In an earlier letter, Cynthia told her mother of a plan to go to Detroit, Michigan and Windsor Ontario, over the border in Canada, with a more congenial companion, Pam, another English exchange teacher, than the older Tyneside couple, the Atkinsons. They would have taken a weekend, involving trains and buses, and late November is not the ideal time to be exploring like tourists, but the details emerge in a further letter. This is just a note to her mother to show her pretty writing paper and enclose a few oddments. It’s interesting showing trains in the pre-Amtrak days with a nod to a very successful advertising campaign!


26 November 1946
My dearest Mummy,
I got these darling bits of paper and envelopes in Canada, and I didn’t have to pay duty when I bought them back to America. They were so sweet though, that I thought I must write on one for you to see, and I’m enclosing some things that might amuse you.

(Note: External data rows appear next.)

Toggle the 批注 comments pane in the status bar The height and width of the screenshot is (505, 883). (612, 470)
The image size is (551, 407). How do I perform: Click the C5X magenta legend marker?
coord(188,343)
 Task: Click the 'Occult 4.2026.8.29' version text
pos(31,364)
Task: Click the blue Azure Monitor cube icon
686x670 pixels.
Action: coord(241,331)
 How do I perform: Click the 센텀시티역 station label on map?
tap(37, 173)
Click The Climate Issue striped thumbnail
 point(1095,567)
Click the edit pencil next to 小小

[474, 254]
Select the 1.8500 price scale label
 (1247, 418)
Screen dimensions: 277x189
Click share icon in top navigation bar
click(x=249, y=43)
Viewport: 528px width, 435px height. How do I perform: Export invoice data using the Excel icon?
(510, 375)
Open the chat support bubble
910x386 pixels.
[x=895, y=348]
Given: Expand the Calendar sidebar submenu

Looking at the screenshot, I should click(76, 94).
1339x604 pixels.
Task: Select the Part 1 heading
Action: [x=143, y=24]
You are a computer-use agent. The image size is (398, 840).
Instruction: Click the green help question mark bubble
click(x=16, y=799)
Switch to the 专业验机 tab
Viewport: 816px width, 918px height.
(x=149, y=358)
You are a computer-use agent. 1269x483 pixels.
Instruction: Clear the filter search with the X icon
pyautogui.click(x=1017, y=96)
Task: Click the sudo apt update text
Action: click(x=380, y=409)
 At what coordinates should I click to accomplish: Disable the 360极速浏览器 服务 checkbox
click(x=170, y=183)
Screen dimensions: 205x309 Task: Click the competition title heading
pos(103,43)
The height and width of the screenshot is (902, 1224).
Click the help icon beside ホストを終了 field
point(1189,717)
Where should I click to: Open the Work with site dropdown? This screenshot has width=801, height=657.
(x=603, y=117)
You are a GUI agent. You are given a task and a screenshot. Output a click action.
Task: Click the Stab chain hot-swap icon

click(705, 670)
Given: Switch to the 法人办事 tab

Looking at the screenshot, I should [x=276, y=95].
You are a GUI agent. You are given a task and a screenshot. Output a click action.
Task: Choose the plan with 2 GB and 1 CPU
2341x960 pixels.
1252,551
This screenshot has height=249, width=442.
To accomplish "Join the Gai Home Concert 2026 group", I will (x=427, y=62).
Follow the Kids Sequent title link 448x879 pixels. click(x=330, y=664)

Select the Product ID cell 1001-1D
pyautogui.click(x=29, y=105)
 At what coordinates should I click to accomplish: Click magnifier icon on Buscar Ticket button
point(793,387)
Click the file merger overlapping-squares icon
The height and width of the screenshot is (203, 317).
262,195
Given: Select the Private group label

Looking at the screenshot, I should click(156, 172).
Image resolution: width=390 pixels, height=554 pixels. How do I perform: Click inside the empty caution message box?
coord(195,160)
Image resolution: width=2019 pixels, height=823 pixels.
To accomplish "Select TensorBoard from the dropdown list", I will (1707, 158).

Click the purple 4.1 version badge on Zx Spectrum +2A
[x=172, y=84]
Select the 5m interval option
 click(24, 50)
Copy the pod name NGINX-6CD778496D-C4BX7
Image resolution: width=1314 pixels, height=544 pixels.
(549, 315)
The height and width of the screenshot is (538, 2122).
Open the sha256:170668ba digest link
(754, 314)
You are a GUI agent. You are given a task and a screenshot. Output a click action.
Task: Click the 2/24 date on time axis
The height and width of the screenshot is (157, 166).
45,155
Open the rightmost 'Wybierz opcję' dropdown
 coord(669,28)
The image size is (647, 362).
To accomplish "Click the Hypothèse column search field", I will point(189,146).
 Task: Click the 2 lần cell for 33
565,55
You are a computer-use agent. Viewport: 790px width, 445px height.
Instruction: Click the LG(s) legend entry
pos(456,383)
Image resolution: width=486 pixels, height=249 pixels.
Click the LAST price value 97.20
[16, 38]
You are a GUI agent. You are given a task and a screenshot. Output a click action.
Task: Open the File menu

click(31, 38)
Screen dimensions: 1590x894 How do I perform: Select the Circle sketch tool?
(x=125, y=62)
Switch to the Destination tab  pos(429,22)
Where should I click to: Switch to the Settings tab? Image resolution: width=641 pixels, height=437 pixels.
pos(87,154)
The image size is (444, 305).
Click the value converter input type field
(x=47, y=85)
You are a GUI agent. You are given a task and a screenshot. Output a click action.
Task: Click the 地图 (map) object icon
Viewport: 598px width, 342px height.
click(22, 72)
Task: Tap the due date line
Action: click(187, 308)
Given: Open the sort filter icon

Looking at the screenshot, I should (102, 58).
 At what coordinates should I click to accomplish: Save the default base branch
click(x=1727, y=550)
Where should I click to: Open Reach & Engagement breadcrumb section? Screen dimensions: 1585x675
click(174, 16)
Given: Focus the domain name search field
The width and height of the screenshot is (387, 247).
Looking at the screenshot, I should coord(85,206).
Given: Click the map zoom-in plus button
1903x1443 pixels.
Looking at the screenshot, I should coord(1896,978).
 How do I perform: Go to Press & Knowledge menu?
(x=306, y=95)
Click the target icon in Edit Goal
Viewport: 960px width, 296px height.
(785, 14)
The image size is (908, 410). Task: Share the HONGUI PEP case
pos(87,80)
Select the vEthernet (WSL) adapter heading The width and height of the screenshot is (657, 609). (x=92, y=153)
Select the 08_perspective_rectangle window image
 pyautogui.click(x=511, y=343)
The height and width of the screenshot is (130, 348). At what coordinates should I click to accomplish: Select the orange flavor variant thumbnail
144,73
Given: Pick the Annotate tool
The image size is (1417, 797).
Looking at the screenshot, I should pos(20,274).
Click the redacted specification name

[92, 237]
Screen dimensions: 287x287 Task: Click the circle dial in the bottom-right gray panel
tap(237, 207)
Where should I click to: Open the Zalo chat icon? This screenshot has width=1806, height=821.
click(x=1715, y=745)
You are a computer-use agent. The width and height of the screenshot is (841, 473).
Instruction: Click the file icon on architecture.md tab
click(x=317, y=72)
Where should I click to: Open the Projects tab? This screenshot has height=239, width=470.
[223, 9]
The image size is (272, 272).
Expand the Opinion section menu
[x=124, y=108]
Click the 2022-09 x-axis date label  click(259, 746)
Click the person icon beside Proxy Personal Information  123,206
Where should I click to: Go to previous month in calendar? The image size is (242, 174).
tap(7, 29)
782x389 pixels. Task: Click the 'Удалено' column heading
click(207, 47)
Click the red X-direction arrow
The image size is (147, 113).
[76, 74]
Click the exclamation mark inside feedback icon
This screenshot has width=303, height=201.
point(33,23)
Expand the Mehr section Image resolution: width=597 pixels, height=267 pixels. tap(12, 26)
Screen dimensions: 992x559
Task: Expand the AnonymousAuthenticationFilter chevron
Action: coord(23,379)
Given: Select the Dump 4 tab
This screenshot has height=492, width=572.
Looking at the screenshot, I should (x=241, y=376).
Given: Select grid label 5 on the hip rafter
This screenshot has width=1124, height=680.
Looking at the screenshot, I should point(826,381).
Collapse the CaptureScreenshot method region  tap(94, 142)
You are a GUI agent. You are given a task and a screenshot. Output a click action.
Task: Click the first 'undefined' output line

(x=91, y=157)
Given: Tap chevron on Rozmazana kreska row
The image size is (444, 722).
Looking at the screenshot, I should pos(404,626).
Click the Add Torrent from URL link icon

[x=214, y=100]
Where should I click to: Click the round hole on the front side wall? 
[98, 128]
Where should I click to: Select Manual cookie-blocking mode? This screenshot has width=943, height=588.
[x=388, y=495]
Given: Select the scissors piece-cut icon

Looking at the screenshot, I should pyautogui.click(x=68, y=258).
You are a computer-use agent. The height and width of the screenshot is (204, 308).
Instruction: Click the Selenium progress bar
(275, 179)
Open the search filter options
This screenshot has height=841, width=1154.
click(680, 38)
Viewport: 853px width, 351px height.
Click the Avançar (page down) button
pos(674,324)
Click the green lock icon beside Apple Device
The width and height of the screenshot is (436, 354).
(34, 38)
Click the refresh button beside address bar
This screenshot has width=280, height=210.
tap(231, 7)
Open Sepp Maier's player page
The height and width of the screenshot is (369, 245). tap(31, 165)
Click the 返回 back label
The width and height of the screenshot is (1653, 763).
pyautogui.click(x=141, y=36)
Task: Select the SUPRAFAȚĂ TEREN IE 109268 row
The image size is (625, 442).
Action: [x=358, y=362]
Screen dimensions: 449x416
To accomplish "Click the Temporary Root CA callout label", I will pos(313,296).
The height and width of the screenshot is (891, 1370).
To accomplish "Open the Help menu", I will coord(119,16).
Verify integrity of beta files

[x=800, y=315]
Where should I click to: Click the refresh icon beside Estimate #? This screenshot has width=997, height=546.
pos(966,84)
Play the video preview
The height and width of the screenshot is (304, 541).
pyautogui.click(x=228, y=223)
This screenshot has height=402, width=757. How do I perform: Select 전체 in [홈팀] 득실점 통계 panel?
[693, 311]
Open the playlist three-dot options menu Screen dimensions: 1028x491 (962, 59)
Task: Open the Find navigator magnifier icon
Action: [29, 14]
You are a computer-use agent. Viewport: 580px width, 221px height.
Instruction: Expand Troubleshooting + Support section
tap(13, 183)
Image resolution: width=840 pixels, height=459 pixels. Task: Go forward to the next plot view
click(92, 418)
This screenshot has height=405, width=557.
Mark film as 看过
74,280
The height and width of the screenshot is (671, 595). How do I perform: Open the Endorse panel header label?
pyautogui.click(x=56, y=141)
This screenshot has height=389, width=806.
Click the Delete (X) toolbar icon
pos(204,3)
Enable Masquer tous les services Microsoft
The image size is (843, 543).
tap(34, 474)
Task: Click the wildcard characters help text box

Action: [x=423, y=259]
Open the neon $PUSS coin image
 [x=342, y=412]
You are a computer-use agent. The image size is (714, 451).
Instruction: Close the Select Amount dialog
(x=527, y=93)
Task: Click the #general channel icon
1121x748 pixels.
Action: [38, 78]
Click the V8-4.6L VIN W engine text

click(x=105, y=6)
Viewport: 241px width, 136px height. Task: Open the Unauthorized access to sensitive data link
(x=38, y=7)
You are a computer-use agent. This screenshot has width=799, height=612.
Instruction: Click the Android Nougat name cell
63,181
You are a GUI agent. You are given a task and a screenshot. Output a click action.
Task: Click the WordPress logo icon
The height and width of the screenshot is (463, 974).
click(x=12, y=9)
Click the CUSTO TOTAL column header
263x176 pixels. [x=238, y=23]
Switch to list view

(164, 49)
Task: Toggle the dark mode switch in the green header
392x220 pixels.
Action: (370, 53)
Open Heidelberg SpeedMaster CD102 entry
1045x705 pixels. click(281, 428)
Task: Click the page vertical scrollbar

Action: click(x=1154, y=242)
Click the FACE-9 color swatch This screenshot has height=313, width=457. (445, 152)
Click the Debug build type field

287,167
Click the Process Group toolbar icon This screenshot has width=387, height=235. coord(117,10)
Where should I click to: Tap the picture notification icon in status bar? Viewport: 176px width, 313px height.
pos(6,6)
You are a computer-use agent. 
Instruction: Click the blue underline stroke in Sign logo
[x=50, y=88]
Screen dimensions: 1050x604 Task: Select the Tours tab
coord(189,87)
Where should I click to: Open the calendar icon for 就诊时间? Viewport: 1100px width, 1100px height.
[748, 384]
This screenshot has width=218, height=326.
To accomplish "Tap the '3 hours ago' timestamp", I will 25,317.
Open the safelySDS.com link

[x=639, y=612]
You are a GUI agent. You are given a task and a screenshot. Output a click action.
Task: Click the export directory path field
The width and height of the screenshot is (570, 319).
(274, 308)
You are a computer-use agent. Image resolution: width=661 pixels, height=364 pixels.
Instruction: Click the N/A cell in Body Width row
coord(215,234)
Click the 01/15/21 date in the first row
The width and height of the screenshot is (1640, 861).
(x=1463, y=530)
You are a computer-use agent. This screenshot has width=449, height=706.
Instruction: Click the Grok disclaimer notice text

- A letter from my faithful admirer, Ivy, in Cambridge. She has written quite a few times, and I write once in a while & send P.C.s and movie mags. but her letters tickle me to bits, & I know they’ll amuse you too. They remind me a bit of my “girlish” letters from York!
- A little map of a few of the states to show you where various places are. I feel quite superior now, as I know where these states are round about, but I’m always getting floored over ones like Nevada!
- A picture of a little kitten! There’s a story attached to that- coming home from Detroit Pam & I set out for the Station to catch the 5.40 train. We finally got a bus & the driver said “Which station – Union?” So we said yes, having no idea, & got dumped off at a dark dingy place we’d never seen before! However, we trotted in & found it was the wrong station, but that there was a 5.40 train we could catch on the C&O line (Chesapeake and Ohio) instead of the one we intended to take on the B&O (Baltimore & Ohio)! It was a nice comfortable train & not crowded & when we went for dinner, we had the place nearly to ourselves, & a very nice attentive middle-age coloured waiter looked after us. We had a lovely dinner, & he kept asking us if we enjoyed it, & at the end he brought us little finger bowls with water in paper cups with this kitten at the bottom. Of course we were intrigued & he gave us each one & apparently they’re a family of cats in the C&O advertising- this is the mother Chessie & the father is Peak & there are twin kittens. Father was away in the Army & is just back with all his medals & Mother is sleeping soundly in a berth again! He was such a nice waiter & seemed well educated & so interested in England that we had a nice time! I am sending you Chessie to keep for me as a souvenir! Bon souvenir as Ludwik says!